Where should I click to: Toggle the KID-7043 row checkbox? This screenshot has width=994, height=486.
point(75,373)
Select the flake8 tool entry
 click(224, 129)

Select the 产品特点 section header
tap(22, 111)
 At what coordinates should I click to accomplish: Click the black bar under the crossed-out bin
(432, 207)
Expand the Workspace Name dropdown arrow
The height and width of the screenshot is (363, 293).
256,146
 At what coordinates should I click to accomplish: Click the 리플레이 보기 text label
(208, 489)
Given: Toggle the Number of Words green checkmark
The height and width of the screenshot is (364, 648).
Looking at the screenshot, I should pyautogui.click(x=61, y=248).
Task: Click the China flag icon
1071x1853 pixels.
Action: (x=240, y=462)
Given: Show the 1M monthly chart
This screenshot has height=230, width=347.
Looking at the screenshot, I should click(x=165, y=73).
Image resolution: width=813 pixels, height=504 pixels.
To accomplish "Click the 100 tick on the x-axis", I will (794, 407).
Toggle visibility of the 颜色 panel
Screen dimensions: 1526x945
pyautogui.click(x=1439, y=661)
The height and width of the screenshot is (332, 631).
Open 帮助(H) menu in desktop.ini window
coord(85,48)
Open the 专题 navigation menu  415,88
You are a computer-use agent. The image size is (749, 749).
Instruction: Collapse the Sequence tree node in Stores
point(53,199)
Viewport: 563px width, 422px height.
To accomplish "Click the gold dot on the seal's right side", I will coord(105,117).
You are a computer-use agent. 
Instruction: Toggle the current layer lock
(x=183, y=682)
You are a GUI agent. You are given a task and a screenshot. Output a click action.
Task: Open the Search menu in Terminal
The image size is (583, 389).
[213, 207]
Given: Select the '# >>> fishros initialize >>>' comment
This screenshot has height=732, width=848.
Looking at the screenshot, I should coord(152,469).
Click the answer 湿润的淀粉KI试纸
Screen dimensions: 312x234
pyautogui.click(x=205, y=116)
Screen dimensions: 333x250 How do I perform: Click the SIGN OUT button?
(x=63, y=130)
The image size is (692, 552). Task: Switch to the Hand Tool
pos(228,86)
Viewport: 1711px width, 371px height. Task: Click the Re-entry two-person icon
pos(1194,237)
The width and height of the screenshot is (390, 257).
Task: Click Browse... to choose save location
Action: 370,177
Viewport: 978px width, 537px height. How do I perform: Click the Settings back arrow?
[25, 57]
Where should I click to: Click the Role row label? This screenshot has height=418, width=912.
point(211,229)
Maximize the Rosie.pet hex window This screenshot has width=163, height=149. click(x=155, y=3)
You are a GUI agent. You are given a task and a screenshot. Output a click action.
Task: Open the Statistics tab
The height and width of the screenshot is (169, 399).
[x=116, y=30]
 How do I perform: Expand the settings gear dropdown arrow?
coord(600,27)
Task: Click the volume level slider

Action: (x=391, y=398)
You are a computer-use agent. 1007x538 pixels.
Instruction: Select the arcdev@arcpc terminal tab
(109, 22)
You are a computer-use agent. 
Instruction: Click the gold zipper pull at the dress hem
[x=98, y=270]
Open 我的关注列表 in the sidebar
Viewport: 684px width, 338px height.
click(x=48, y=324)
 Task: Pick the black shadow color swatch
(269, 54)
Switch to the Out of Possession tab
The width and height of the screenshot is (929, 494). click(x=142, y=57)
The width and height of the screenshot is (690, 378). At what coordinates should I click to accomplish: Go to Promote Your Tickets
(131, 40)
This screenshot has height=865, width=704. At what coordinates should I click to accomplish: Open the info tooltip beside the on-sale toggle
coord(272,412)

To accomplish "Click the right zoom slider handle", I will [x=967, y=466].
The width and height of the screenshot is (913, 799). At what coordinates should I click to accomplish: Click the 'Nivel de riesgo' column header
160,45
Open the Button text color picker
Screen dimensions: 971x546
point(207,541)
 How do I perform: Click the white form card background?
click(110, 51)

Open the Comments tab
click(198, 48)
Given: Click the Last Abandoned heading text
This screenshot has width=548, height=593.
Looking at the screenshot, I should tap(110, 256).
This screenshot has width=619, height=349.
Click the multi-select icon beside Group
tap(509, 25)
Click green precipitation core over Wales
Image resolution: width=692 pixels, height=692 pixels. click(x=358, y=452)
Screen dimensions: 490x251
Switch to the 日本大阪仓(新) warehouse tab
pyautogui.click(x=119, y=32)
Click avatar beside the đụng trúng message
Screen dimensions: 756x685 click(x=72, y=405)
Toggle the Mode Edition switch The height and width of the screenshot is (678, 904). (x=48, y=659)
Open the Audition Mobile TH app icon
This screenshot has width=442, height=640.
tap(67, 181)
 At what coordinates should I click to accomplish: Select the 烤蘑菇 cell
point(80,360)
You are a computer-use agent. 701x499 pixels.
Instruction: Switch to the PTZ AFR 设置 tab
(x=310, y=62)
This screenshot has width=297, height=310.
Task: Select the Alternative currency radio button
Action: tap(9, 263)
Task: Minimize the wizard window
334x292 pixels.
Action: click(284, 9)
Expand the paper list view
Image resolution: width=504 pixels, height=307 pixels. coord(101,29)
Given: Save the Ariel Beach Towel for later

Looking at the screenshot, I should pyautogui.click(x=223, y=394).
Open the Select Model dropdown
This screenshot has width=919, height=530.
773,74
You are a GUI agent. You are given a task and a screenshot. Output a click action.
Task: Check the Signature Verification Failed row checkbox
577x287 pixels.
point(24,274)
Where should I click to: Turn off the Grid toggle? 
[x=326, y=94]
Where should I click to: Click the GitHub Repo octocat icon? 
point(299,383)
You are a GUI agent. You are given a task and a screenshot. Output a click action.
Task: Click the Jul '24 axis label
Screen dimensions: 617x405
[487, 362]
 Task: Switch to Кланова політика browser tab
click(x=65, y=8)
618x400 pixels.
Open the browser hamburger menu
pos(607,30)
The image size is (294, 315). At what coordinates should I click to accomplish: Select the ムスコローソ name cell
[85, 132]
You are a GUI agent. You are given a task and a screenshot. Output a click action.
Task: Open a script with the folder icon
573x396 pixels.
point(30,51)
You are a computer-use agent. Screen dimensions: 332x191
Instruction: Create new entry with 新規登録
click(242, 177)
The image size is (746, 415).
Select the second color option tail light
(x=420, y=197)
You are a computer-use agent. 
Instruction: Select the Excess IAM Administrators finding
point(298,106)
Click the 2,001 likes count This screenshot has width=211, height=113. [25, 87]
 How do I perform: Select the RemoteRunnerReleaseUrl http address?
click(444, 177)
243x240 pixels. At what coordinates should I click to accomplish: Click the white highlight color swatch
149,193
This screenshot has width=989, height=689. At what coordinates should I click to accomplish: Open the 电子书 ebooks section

_ _ _ _

- WHAT IS BEING ASKED -
Your answer must consist of every line above, transcribed verbatim.

- OUTPUT OF THE EXERCISE -
Where should I click to: Toggle the KID-7043 row checkbox? This screenshot has width=994, height=486.
point(75,373)
Select the flake8 tool entry
 click(224, 129)

Select the 产品特点 section header
tap(22, 111)
 At what coordinates should I click to accomplish: Click the black bar under the crossed-out bin
(432, 207)
Expand the Workspace Name dropdown arrow
The height and width of the screenshot is (363, 293).
256,146
 At what coordinates should I click to accomplish: Click the 리플레이 보기 text label
(208, 489)
Given: Toggle the Number of Words green checkmark
The height and width of the screenshot is (364, 648).
Looking at the screenshot, I should pyautogui.click(x=61, y=248).
Task: Click the China flag icon
1071x1853 pixels.
Action: (x=240, y=462)
Given: Show the 1M monthly chart
This screenshot has height=230, width=347.
Looking at the screenshot, I should click(x=165, y=73).
Image resolution: width=813 pixels, height=504 pixels.
To accomplish "Click the 100 tick on the x-axis", I will (794, 407).
Toggle visibility of the 颜色 panel
Screen dimensions: 1526x945
pyautogui.click(x=1439, y=661)
The height and width of the screenshot is (332, 631).
Open 帮助(H) menu in desktop.ini window
coord(85,48)
Open the 专题 navigation menu  415,88
You are a computer-use agent. The image size is (749, 749).
Instruction: Collapse the Sequence tree node in Stores
point(53,199)
Viewport: 563px width, 422px height.
To accomplish "Click the gold dot on the seal's right side", I will coord(105,117).
You are a computer-use agent. 
Instruction: Toggle the current layer lock
(x=183, y=682)
You are a GUI agent. You are given a task and a screenshot. Output a click action.
Task: Open the Search menu in Terminal
The image size is (583, 389).
[213, 207]
Given: Select the '# >>> fishros initialize >>>' comment
This screenshot has height=732, width=848.
Looking at the screenshot, I should coord(152,469).
Click the answer 湿润的淀粉KI试纸
Screen dimensions: 312x234
pyautogui.click(x=205, y=116)
Screen dimensions: 333x250 How do I perform: Click the SIGN OUT button?
(x=63, y=130)
The image size is (692, 552). Task: Switch to the Hand Tool
pos(228,86)
Viewport: 1711px width, 371px height. Task: Click the Re-entry two-person icon
pos(1194,237)
The width and height of the screenshot is (390, 257).
Task: Click Browse... to choose save location
Action: 370,177
Viewport: 978px width, 537px height. How do I perform: Click the Settings back arrow?
[25, 57]
Where should I click to: Click the Role row label? This screenshot has height=418, width=912.
point(211,229)
Maximize the Rosie.pet hex window This screenshot has width=163, height=149. click(x=155, y=3)
You are a GUI agent. You are given a task and a screenshot. Output a click action.
Task: Open the Statistics tab
The height and width of the screenshot is (169, 399).
[x=116, y=30]
 How do I perform: Expand the settings gear dropdown arrow?
coord(600,27)
Task: Click the volume level slider

Action: (x=391, y=398)
You are a computer-use agent. 1007x538 pixels.
Instruction: Select the arcdev@arcpc terminal tab
(109, 22)
You are a computer-use agent. 
Instruction: Click the gold zipper pull at the dress hem
[x=98, y=270]
Open 我的关注列表 in the sidebar
Viewport: 684px width, 338px height.
click(x=48, y=324)
 Task: Pick the black shadow color swatch
(269, 54)
Switch to the Out of Possession tab
The width and height of the screenshot is (929, 494). click(x=142, y=57)
The width and height of the screenshot is (690, 378). At what coordinates should I click to accomplish: Go to Promote Your Tickets
(131, 40)
This screenshot has height=865, width=704. At what coordinates should I click to accomplish: Open the info tooltip beside the on-sale toggle
coord(272,412)

To accomplish "Click the right zoom slider handle", I will [x=967, y=466].
The width and height of the screenshot is (913, 799). At what coordinates should I click to accomplish: Click the 'Nivel de riesgo' column header
160,45
Open the Button text color picker
Screen dimensions: 971x546
point(207,541)
 How do I perform: Click the white form card background?
click(110, 51)

Open the Comments tab
click(198, 48)
Given: Click the Last Abandoned heading text
This screenshot has width=548, height=593.
Looking at the screenshot, I should tap(110, 256).
This screenshot has width=619, height=349.
Click the multi-select icon beside Group
tap(509, 25)
Click green precipitation core over Wales
Image resolution: width=692 pixels, height=692 pixels. click(x=358, y=452)
Screen dimensions: 490x251
Switch to the 日本大阪仓(新) warehouse tab
pyautogui.click(x=119, y=32)
Click avatar beside the đụng trúng message
Screen dimensions: 756x685 click(x=72, y=405)
Toggle the Mode Edition switch The height and width of the screenshot is (678, 904). (x=48, y=659)
Open the Audition Mobile TH app icon
This screenshot has width=442, height=640.
tap(67, 181)
 At what coordinates should I click to accomplish: Select the 烤蘑菇 cell
point(80,360)
You are a computer-use agent. 701x499 pixels.
Instruction: Switch to the PTZ AFR 设置 tab
(x=310, y=62)
This screenshot has width=297, height=310.
Task: Select the Alternative currency radio button
Action: tap(9, 263)
Task: Minimize the wizard window
334x292 pixels.
Action: click(284, 9)
Expand the paper list view
Image resolution: width=504 pixels, height=307 pixels. coord(101,29)
Given: Save the Ariel Beach Towel for later

Looking at the screenshot, I should pyautogui.click(x=223, y=394).
Open the Select Model dropdown
This screenshot has width=919, height=530.
773,74
You are a GUI agent. You are given a task and a screenshot. Output a click action.
Task: Check the Signature Verification Failed row checkbox
577x287 pixels.
point(24,274)
Where should I click to: Turn off the Grid toggle? 
[x=326, y=94]
Where should I click to: Click the GitHub Repo octocat icon? 
point(299,383)
You are a GUI agent. You are given a task and a screenshot. Output a click action.
Task: Click the Jul '24 axis label
Screen dimensions: 617x405
[487, 362]
 Task: Switch to Кланова політика browser tab
click(x=65, y=8)
618x400 pixels.
Open the browser hamburger menu
pos(607,30)
The image size is (294, 315). At what coordinates should I click to accomplish: Select the ムスコローソ name cell
[85, 132]
You are a GUI agent. You are given a task and a screenshot. Output a click action.
Task: Open a script with the folder icon
573x396 pixels.
point(30,51)
You are a computer-use agent. Screen dimensions: 332x191
Instruction: Create new entry with 新規登録
click(242, 177)
The image size is (746, 415).
Select the second color option tail light
(x=420, y=197)
You are a computer-use agent. 
Instruction: Select the Excess IAM Administrators finding
point(298,106)
Click the 2,001 likes count This screenshot has width=211, height=113. [25, 87]
 How do I perform: Select the RemoteRunnerReleaseUrl http address?
click(444, 177)
243x240 pixels. At what coordinates should I click to accomplish: Click the white highlight color swatch
149,193
This screenshot has width=989, height=689. At what coordinates should I click to accomplish: Open the 电子书 ebooks section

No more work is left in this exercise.